Software Environment

  • Environment Modules: Easy software stack management with Lmod
  • Pre-configured Libraries: CUDA, deep learning frameworks, scientific computing tools
  • Container Support: Singularity/Apptainer for reproducible environments
  • Development Tools: Git, compilers, debuggers, and profiling tools

Supported Frameworks

  • Deep Learning: PyTorch, TensorFlow, JAX, Hugging Face Transformers
  • Scientific Computing: NumPy, SciPy, scikit-learn, OpenCV
  • Specialized Libraries: MinkowskiEngine, PointGPT, and domain-specific tools
  • Data Processing: Pandas, Dask, and high-performance data analytics

Research Capabilities

AI and Machine Learning

Prometheus excels at training large neural networks, from computer vision models to natural language processing systems.

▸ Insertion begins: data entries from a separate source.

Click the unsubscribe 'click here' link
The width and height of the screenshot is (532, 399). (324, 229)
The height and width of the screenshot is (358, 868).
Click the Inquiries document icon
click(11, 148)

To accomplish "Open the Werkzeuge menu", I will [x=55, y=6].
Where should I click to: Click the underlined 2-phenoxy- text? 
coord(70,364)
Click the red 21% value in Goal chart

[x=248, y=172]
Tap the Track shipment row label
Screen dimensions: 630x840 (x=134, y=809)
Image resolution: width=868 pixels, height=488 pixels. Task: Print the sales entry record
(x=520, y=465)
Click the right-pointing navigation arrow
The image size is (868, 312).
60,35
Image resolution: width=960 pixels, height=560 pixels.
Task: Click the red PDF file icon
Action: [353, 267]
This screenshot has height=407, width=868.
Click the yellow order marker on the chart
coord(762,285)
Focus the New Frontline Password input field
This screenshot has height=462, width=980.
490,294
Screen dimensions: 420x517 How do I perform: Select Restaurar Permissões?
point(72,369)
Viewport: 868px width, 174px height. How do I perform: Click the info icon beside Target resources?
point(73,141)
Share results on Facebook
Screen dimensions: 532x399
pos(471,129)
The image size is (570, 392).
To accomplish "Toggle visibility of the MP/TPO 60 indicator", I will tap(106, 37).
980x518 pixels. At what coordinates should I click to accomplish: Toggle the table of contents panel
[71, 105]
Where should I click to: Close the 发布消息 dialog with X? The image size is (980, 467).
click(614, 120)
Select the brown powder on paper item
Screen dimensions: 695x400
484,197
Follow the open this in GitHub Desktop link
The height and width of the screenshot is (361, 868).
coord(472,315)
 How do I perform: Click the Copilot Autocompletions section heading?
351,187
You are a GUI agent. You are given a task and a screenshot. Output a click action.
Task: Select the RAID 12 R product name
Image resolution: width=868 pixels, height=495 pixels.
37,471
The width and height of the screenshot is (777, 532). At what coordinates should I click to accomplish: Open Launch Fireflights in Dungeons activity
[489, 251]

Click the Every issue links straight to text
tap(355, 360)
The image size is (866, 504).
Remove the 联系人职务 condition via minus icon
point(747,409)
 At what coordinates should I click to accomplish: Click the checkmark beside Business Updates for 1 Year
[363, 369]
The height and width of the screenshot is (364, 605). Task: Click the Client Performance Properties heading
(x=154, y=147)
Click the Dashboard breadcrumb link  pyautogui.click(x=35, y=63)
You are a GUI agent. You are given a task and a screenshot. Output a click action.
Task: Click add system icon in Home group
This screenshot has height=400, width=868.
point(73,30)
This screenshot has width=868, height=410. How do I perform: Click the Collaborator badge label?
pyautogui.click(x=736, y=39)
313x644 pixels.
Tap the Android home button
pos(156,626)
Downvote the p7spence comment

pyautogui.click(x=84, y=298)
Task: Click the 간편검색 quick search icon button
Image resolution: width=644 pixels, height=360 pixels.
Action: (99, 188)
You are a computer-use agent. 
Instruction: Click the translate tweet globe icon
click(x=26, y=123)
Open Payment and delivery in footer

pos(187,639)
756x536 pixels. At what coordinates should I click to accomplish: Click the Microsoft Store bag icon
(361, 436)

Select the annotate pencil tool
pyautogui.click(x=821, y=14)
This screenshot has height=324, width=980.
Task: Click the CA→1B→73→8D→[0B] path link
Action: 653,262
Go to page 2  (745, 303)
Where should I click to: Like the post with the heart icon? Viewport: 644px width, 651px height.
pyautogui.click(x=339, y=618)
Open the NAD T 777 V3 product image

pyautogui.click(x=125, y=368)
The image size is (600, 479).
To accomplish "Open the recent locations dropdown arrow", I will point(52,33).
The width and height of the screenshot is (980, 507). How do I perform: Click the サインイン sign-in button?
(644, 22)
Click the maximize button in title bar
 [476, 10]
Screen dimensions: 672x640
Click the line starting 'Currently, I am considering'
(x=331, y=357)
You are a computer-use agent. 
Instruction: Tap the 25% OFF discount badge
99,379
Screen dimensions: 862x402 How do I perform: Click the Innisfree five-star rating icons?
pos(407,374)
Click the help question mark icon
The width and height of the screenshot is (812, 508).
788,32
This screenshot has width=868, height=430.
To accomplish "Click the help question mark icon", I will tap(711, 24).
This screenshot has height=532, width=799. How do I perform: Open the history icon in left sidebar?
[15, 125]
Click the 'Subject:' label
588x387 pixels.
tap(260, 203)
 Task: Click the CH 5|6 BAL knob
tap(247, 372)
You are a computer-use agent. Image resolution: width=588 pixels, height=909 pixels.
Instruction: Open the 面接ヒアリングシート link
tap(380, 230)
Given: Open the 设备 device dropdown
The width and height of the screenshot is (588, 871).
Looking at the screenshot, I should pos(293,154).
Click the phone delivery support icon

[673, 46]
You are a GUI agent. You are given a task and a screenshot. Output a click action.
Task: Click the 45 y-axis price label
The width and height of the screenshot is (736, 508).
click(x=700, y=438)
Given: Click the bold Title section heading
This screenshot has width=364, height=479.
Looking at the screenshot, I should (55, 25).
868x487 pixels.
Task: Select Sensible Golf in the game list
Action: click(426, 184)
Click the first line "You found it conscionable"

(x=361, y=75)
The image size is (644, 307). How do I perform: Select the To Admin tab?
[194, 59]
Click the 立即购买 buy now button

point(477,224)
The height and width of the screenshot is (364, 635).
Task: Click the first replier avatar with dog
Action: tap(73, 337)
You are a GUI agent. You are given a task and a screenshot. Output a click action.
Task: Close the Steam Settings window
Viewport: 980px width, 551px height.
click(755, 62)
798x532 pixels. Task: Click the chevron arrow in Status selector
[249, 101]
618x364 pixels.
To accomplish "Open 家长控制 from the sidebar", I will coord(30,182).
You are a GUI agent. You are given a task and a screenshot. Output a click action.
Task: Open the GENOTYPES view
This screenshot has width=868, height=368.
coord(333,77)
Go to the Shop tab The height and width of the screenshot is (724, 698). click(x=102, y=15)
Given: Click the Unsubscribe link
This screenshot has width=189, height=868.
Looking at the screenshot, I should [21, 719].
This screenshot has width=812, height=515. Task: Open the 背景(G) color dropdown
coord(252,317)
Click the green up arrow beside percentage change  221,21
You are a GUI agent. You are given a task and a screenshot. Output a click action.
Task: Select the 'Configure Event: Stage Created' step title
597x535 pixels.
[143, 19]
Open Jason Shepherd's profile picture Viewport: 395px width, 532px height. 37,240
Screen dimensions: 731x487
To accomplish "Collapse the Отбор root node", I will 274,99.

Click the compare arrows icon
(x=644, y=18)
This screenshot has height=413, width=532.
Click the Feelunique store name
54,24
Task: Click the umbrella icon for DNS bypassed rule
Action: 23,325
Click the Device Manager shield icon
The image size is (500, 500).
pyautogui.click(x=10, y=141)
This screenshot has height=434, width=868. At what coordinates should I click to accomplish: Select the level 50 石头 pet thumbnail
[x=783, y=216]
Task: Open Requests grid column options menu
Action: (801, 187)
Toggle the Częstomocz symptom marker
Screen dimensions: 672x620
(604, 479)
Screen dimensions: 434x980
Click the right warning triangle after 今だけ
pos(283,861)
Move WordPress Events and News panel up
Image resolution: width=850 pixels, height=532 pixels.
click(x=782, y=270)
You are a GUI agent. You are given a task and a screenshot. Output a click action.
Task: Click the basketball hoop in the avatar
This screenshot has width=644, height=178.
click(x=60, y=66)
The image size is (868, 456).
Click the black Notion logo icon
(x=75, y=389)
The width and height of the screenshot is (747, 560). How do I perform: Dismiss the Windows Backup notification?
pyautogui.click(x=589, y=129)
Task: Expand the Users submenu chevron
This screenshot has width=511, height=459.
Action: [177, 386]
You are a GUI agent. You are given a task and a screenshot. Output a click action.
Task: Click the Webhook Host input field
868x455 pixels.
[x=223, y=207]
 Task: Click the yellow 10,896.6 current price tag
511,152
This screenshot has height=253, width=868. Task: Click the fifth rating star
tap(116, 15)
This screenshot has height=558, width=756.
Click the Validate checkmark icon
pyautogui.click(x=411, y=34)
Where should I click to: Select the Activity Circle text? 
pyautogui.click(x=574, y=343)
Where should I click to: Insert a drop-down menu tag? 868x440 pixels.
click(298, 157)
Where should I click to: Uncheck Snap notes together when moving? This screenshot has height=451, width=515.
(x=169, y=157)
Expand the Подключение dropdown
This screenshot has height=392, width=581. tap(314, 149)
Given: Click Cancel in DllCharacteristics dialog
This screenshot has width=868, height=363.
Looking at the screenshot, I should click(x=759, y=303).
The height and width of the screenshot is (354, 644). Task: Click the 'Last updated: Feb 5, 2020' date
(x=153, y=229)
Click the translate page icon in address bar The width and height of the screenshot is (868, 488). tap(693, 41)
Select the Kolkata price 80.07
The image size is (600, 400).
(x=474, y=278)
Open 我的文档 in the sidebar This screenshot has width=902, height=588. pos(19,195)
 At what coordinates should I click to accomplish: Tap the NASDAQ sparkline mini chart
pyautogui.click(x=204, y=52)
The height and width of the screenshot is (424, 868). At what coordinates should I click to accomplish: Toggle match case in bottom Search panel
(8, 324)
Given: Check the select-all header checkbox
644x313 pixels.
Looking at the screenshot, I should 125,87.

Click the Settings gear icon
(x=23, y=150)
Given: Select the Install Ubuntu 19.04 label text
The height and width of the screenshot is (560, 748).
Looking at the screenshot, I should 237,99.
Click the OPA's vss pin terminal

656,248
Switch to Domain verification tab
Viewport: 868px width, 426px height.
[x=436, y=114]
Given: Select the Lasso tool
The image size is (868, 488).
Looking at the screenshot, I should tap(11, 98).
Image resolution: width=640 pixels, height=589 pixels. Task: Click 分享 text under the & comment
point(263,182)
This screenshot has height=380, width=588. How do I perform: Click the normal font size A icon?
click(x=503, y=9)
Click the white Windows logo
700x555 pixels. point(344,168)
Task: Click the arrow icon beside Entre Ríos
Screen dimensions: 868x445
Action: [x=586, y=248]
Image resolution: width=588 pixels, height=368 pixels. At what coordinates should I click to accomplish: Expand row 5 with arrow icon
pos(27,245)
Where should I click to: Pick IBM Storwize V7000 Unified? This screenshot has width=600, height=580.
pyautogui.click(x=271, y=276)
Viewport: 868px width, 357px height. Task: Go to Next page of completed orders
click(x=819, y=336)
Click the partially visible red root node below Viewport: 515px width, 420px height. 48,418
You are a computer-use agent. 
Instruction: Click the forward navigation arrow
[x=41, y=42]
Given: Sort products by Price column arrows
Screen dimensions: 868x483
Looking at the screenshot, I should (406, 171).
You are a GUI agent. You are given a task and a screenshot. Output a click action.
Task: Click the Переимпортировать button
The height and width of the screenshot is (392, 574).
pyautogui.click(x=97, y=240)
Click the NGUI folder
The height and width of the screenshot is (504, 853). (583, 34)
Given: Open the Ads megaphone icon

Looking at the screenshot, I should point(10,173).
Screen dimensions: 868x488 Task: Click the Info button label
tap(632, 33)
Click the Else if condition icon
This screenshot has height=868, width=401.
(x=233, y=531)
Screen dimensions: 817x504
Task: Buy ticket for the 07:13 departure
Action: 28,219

The combination of NVIDIA A5000 and A6000 Ada GPUs provides the computational power needed for state-of-the-art research in artificial intelligence.

Scientific Computing

Beyond AI, the cluster supports a wide range of scientific applications including computational biology, physics simulations, climate modeling, and data-intensive research across multiple disciplines.

Collaborative Research

With group-based resource allocation and shared storage, Prometheus facilitates collaborative research projects while maintaining security and fair resource distribution among research teams.

Performance Optimization

Professional-grade job scheduling ensures optimal resource utilization, while the high-performance Lustre filesystem minimizes I/O bottlenecks for data-intensive applications.